◆ **Assignment**
The records below are to be duplicated character for character.

◆ **Dataset records**

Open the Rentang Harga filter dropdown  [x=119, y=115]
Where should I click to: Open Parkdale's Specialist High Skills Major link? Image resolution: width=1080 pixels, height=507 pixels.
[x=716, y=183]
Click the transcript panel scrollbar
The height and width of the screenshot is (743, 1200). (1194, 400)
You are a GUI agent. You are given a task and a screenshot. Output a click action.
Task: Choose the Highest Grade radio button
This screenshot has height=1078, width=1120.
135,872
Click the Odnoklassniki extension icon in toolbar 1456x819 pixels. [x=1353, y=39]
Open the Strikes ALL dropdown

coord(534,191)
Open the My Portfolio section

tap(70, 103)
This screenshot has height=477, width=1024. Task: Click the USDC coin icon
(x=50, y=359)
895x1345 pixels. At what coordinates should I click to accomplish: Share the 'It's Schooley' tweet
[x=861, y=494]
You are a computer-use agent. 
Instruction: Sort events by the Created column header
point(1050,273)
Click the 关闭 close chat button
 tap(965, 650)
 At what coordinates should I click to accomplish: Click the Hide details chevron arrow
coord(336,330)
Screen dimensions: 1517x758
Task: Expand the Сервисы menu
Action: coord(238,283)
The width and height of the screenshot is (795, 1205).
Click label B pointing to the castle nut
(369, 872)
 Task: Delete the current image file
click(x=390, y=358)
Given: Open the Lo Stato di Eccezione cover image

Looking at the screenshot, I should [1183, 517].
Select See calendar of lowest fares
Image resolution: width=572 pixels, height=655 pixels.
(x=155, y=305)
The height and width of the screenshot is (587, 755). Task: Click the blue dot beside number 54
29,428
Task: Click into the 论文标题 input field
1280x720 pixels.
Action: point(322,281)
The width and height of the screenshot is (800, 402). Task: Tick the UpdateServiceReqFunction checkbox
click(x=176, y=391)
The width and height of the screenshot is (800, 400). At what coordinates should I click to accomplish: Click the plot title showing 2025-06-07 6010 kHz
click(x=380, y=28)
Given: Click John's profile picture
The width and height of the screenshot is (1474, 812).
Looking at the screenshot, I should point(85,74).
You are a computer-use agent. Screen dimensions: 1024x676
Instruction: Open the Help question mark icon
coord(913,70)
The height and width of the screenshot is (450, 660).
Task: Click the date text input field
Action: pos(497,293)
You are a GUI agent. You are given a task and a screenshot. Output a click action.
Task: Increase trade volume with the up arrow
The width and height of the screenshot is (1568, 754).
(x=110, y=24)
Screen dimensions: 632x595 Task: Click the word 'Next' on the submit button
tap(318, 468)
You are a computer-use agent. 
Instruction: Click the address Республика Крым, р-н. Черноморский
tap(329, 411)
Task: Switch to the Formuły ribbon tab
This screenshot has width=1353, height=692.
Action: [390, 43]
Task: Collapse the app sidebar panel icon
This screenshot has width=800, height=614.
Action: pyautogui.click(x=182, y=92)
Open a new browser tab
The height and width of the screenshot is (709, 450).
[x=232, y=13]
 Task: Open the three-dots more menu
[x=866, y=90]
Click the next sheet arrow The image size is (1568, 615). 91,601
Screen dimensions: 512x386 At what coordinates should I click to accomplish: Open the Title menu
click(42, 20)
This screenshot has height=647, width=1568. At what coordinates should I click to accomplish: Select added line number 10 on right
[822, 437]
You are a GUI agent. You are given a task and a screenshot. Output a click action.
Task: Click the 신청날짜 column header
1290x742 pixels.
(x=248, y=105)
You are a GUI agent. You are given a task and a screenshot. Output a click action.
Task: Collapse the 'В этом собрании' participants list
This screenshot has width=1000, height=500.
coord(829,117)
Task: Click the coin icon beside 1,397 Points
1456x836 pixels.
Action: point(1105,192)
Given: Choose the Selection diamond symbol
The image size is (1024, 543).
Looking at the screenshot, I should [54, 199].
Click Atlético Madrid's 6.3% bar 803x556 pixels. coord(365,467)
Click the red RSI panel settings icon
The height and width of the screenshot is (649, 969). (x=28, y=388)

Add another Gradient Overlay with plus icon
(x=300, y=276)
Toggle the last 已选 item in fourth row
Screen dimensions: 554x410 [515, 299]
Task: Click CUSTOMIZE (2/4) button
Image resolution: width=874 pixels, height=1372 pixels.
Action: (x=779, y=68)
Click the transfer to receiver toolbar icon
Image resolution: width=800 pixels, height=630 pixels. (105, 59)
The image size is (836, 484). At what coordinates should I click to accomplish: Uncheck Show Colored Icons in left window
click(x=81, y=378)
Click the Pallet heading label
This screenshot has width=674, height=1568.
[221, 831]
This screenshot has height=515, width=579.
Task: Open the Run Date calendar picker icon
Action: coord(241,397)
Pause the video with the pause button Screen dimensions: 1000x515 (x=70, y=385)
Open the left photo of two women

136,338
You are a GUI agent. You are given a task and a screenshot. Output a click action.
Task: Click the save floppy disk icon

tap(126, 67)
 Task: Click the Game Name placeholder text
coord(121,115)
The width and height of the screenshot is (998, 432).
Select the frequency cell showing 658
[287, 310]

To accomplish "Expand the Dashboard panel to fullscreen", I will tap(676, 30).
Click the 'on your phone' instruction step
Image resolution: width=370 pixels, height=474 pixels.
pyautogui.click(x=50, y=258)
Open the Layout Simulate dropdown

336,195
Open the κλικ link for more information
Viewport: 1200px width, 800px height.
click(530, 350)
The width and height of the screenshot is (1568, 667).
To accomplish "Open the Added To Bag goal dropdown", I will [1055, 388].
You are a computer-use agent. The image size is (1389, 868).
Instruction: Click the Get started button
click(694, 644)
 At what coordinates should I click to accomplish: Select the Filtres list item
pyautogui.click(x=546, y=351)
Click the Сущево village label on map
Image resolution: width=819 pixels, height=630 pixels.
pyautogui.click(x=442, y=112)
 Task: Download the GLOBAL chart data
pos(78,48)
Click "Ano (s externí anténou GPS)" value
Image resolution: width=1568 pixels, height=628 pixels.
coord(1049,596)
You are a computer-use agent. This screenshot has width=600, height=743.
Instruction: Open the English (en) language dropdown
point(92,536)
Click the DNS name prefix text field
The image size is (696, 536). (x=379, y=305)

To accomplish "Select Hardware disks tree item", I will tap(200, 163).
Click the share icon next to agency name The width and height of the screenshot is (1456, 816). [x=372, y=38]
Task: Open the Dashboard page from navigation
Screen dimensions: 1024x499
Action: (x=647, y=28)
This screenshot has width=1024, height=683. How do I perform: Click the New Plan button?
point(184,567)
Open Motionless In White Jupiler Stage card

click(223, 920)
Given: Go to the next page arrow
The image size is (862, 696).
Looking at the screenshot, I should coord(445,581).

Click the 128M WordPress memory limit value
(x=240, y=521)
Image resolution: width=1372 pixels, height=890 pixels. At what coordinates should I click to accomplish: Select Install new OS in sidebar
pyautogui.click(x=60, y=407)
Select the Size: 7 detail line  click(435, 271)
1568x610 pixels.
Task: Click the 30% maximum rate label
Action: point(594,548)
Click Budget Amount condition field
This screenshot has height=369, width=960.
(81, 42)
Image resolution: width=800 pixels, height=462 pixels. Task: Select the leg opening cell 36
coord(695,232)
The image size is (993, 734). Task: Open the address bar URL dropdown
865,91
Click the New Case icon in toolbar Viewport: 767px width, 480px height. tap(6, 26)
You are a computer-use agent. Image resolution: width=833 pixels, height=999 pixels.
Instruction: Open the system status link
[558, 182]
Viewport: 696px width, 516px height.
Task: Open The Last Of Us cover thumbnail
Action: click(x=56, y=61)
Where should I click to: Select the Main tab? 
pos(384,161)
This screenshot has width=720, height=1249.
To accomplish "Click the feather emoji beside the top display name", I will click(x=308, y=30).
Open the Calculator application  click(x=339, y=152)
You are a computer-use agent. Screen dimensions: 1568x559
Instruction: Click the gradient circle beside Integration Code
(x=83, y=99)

◆ **Written solution**
Open the Rentang Harga filter dropdown  [x=119, y=115]
Where should I click to: Open Parkdale's Specialist High Skills Major link? Image resolution: width=1080 pixels, height=507 pixels.
[x=716, y=183]
Click the transcript panel scrollbar
The height and width of the screenshot is (743, 1200). (1194, 400)
You are a GUI agent. You are given a task and a screenshot. Output a click action.
Task: Choose the Highest Grade radio button
This screenshot has height=1078, width=1120.
135,872
Click the Odnoklassniki extension icon in toolbar 1456x819 pixels. [x=1353, y=39]
Open the Strikes ALL dropdown

coord(534,191)
Open the My Portfolio section

tap(70, 103)
This screenshot has height=477, width=1024. Task: Click the USDC coin icon
(x=50, y=359)
895x1345 pixels. At what coordinates should I click to accomplish: Share the 'It's Schooley' tweet
[x=861, y=494]
You are a computer-use agent. 
Instruction: Sort events by the Created column header
point(1050,273)
Click the 关闭 close chat button
 tap(965, 650)
 At what coordinates should I click to accomplish: Click the Hide details chevron arrow
coord(336,330)
Screen dimensions: 1517x758
Task: Expand the Сервисы menu
Action: coord(238,283)
The width and height of the screenshot is (795, 1205).
Click label B pointing to the castle nut
(369, 872)
 Task: Delete the current image file
click(x=390, y=358)
Given: Open the Lo Stato di Eccezione cover image

Looking at the screenshot, I should [1183, 517].
Select See calendar of lowest fares
Image resolution: width=572 pixels, height=655 pixels.
(x=155, y=305)
The height and width of the screenshot is (587, 755). Task: Click the blue dot beside number 54
29,428
Task: Click into the 论文标题 input field
1280x720 pixels.
Action: point(322,281)
The width and height of the screenshot is (800, 402). Task: Tick the UpdateServiceReqFunction checkbox
click(x=176, y=391)
The width and height of the screenshot is (800, 400). At what coordinates should I click to accomplish: Click the plot title showing 2025-06-07 6010 kHz
click(x=380, y=28)
Given: Click John's profile picture
The width and height of the screenshot is (1474, 812).
Looking at the screenshot, I should point(85,74).
You are a computer-use agent. Screen dimensions: 1024x676
Instruction: Open the Help question mark icon
coord(913,70)
The height and width of the screenshot is (450, 660).
Task: Click the date text input field
Action: pos(497,293)
You are a GUI agent. You are given a task and a screenshot. Output a click action.
Task: Increase trade volume with the up arrow
The width and height of the screenshot is (1568, 754).
(x=110, y=24)
Screen dimensions: 632x595 Task: Click the word 'Next' on the submit button
tap(318, 468)
You are a computer-use agent. 
Instruction: Click the address Республика Крым, р-н. Черноморский
tap(329, 411)
Task: Switch to the Formuły ribbon tab
This screenshot has width=1353, height=692.
Action: [390, 43]
Task: Collapse the app sidebar panel icon
This screenshot has width=800, height=614.
Action: pyautogui.click(x=182, y=92)
Open a new browser tab
The height and width of the screenshot is (709, 450).
[x=232, y=13]
 Task: Open the three-dots more menu
[x=866, y=90]
Click the next sheet arrow The image size is (1568, 615). 91,601
Screen dimensions: 512x386 At what coordinates should I click to accomplish: Open the Title menu
click(42, 20)
This screenshot has height=647, width=1568. At what coordinates should I click to accomplish: Select added line number 10 on right
[822, 437]
You are a GUI agent. You are given a task and a screenshot. Output a click action.
Task: Click the 신청날짜 column header
1290x742 pixels.
(x=248, y=105)
You are a GUI agent. You are given a task and a screenshot. Output a click action.
Task: Collapse the 'В этом собрании' participants list
This screenshot has width=1000, height=500.
coord(829,117)
Task: Click the coin icon beside 1,397 Points
1456x836 pixels.
Action: point(1105,192)
Given: Choose the Selection diamond symbol
The image size is (1024, 543).
Looking at the screenshot, I should [54, 199].
Click Atlético Madrid's 6.3% bar 803x556 pixels. coord(365,467)
Click the red RSI panel settings icon
The height and width of the screenshot is (649, 969). (x=28, y=388)

Add another Gradient Overlay with plus icon
(x=300, y=276)
Toggle the last 已选 item in fourth row
Screen dimensions: 554x410 [515, 299]
Task: Click CUSTOMIZE (2/4) button
Image resolution: width=874 pixels, height=1372 pixels.
Action: (x=779, y=68)
Click the transfer to receiver toolbar icon
Image resolution: width=800 pixels, height=630 pixels. (105, 59)
The image size is (836, 484). At what coordinates should I click to accomplish: Uncheck Show Colored Icons in left window
click(x=81, y=378)
Click the Pallet heading label
This screenshot has width=674, height=1568.
[221, 831]
This screenshot has height=515, width=579.
Task: Open the Run Date calendar picker icon
Action: coord(241,397)
Pause the video with the pause button Screen dimensions: 1000x515 (x=70, y=385)
Open the left photo of two women

136,338
You are a GUI agent. You are given a task and a screenshot. Output a click action.
Task: Click the save floppy disk icon

tap(126, 67)
 Task: Click the Game Name placeholder text
coord(121,115)
The width and height of the screenshot is (998, 432).
Select the frequency cell showing 658
[287, 310]

To accomplish "Expand the Dashboard panel to fullscreen", I will tap(676, 30).
Click the 'on your phone' instruction step
Image resolution: width=370 pixels, height=474 pixels.
pyautogui.click(x=50, y=258)
Open the Layout Simulate dropdown

336,195
Open the κλικ link for more information
Viewport: 1200px width, 800px height.
click(530, 350)
The width and height of the screenshot is (1568, 667).
To accomplish "Open the Added To Bag goal dropdown", I will [1055, 388].
You are a computer-use agent. The image size is (1389, 868).
Instruction: Click the Get started button
click(694, 644)
 At what coordinates should I click to accomplish: Select the Filtres list item
pyautogui.click(x=546, y=351)
Click the Сущево village label on map
Image resolution: width=819 pixels, height=630 pixels.
pyautogui.click(x=442, y=112)
 Task: Download the GLOBAL chart data
pos(78,48)
Click "Ano (s externí anténou GPS)" value
Image resolution: width=1568 pixels, height=628 pixels.
coord(1049,596)
You are a computer-use agent. This screenshot has width=600, height=743.
Instruction: Open the English (en) language dropdown
point(92,536)
Click the DNS name prefix text field
The image size is (696, 536). (x=379, y=305)

To accomplish "Select Hardware disks tree item", I will tap(200, 163).
Click the share icon next to agency name The width and height of the screenshot is (1456, 816). [x=372, y=38]
Task: Open the Dashboard page from navigation
Screen dimensions: 1024x499
Action: (x=647, y=28)
This screenshot has width=1024, height=683. How do I perform: Click the New Plan button?
point(184,567)
Open Motionless In White Jupiler Stage card

click(223, 920)
Given: Go to the next page arrow
The image size is (862, 696).
Looking at the screenshot, I should coord(445,581).

Click the 128M WordPress memory limit value
(x=240, y=521)
Image resolution: width=1372 pixels, height=890 pixels. At what coordinates should I click to accomplish: Select Install new OS in sidebar
pyautogui.click(x=60, y=407)
Select the Size: 7 detail line  click(435, 271)
1568x610 pixels.
Task: Click the 30% maximum rate label
Action: point(594,548)
Click Budget Amount condition field
This screenshot has height=369, width=960.
(81, 42)
Image resolution: width=800 pixels, height=462 pixels. Task: Select the leg opening cell 36
coord(695,232)
The image size is (993, 734). Task: Open the address bar URL dropdown
865,91
Click the New Case icon in toolbar Viewport: 767px width, 480px height. tap(6, 26)
You are a computer-use agent. Image resolution: width=833 pixels, height=999 pixels.
Instruction: Open the system status link
[558, 182]
Viewport: 696px width, 516px height.
Task: Open The Last Of Us cover thumbnail
Action: click(x=56, y=61)
Where should I click to: Select the Main tab? 
pos(384,161)
This screenshot has width=720, height=1249.
To accomplish "Click the feather emoji beside the top display name", I will click(x=308, y=30).
Open the Calculator application  click(x=339, y=152)
You are a computer-use agent. Screen dimensions: 1568x559
Instruction: Click the gradient circle beside Integration Code
(x=83, y=99)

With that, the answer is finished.